Campaigns waged by Japanese and South Korean civic groups against the revisionist textbook may have contributed to its low adoption rate. South Korean Minister of Foreign Affairs and Trade Ban Ki Moon said that the result confirmed that a healthy civil society is firmly established in Japan.
The selection process also highlighted problems in the textbook adoption system. Prefectural and municipal boards of education are authorized to choose textbooks. But it is questionable whether board members took into sufficient consideration the judgments and opinions of teachers.
The adoption of school textbooks is made independently by 583 districts throughout the country. Each district has a council that selects textbooks for public elementary and junior high schools. Each council comprises either a single board of education or several boards of education. In the latter case, the boards jointly make a decision on new textbooks.
Each prefecture has a textbook selection commission composed of teachers, officials from municipal boards of education and academic experts. This body commissions teachers to scrutinize textbooks proposed for each subject. The commission makes reports on the research results and send them to district councils, which then decide which textbooks to adopt. The district councils have their own researchers, some of whom are teachers. The councils make their final decisions on the basis of reports from the prefectural-level commissions and their own researchers.
In the city of Kamakura, Kanagawa Prefecture, two of the five members of the board of education voted for the revisionist history textbook even though it had received the lowest mark on the basis of a maximum of three points from textbook researchers. Clearly the two board members ignored the expert opinions of the researchers. Board of education members should reflect on the reasons why textbook researchers are appointed. They should also be reminded that it is virtually impossible for them, as laymen, to read all the candidate textbooks and render a proper judgment.
In the past, Tokyo’s 23 wards had a system in which each school named the textbooks they wanted to use and the textbooks that received the largest number of votes were adopted. Unfortunately, however, this system — which reflected the experienced voices of teachers in the selection of textbooks — was abolished at the instruction of the metropolitan board of education.
A three-year plan for deregulation and relegating some government work to the private sector, which the government adopted at a Cabinet meeting, says that in view of the importance of securing the autonomy of schools and achieving academic diversity, the possibility of letting each school decide what textbooks to use should be considered.
A lack of transparency is another problem that has emerged in the textbook selection procedure.

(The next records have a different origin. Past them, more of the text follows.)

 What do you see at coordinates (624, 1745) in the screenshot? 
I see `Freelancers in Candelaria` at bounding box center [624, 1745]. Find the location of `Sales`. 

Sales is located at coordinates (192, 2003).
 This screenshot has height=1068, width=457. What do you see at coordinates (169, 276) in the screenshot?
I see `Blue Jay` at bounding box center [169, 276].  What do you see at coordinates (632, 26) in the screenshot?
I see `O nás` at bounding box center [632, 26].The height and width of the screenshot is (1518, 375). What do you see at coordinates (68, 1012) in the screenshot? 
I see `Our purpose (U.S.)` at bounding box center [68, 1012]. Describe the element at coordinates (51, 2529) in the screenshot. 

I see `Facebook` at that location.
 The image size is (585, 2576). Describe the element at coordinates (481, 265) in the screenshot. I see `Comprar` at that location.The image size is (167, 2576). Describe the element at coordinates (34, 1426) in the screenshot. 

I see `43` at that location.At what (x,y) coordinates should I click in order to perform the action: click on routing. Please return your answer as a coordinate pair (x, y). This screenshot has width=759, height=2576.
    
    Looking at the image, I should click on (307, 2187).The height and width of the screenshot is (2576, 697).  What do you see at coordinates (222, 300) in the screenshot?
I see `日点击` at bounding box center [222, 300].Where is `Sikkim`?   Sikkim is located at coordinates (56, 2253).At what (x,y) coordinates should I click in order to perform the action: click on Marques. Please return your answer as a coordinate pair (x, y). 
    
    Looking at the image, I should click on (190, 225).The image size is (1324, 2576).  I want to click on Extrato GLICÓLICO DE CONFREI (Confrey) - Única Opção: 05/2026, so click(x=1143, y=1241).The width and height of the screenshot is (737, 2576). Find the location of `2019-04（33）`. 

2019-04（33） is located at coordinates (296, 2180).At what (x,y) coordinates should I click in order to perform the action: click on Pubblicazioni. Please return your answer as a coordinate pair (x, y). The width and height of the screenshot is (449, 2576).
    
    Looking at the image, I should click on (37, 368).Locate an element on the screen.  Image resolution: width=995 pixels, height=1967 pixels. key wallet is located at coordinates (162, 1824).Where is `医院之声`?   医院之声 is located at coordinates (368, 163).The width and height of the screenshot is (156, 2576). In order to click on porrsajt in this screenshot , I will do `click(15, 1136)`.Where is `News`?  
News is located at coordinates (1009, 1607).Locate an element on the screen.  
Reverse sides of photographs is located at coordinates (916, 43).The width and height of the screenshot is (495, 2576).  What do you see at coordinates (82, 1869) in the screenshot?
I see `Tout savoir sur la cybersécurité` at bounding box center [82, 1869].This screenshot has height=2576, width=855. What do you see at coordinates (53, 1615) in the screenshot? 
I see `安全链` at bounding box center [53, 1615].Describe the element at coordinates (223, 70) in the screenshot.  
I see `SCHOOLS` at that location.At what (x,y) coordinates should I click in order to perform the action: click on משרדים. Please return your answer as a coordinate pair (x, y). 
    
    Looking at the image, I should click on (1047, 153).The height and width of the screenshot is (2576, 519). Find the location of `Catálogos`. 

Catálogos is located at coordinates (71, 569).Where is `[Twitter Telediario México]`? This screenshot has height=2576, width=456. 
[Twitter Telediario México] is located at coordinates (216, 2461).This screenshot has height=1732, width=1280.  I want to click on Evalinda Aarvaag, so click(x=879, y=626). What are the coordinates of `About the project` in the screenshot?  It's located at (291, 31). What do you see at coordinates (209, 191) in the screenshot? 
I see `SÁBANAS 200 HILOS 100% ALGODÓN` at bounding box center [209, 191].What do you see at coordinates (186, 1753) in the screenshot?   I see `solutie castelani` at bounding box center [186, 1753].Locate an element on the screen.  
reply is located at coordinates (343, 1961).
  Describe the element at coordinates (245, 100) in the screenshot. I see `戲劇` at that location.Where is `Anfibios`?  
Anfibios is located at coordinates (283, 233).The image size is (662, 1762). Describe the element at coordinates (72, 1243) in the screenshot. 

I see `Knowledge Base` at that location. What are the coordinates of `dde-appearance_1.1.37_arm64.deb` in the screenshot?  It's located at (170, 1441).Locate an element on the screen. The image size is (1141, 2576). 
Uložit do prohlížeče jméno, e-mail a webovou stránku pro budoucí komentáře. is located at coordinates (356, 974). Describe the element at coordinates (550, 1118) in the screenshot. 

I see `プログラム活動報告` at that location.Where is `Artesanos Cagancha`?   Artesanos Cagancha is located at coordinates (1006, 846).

The Akita Prefectural Board of Education was found to have asked municipal-level boards of education to not publicize their textbook selection processes. Akita Gov. Sukeshiro Terata has rightly criticized the board’s request.
Since board of education members are appointed by governors or mayors with the approval of local assemblies, there is a risk that appointees who reflect the arbitrary views of local government heads could be chosen. If board members blindly follow the views of others, they will undermine the vital role played by textbook researchers.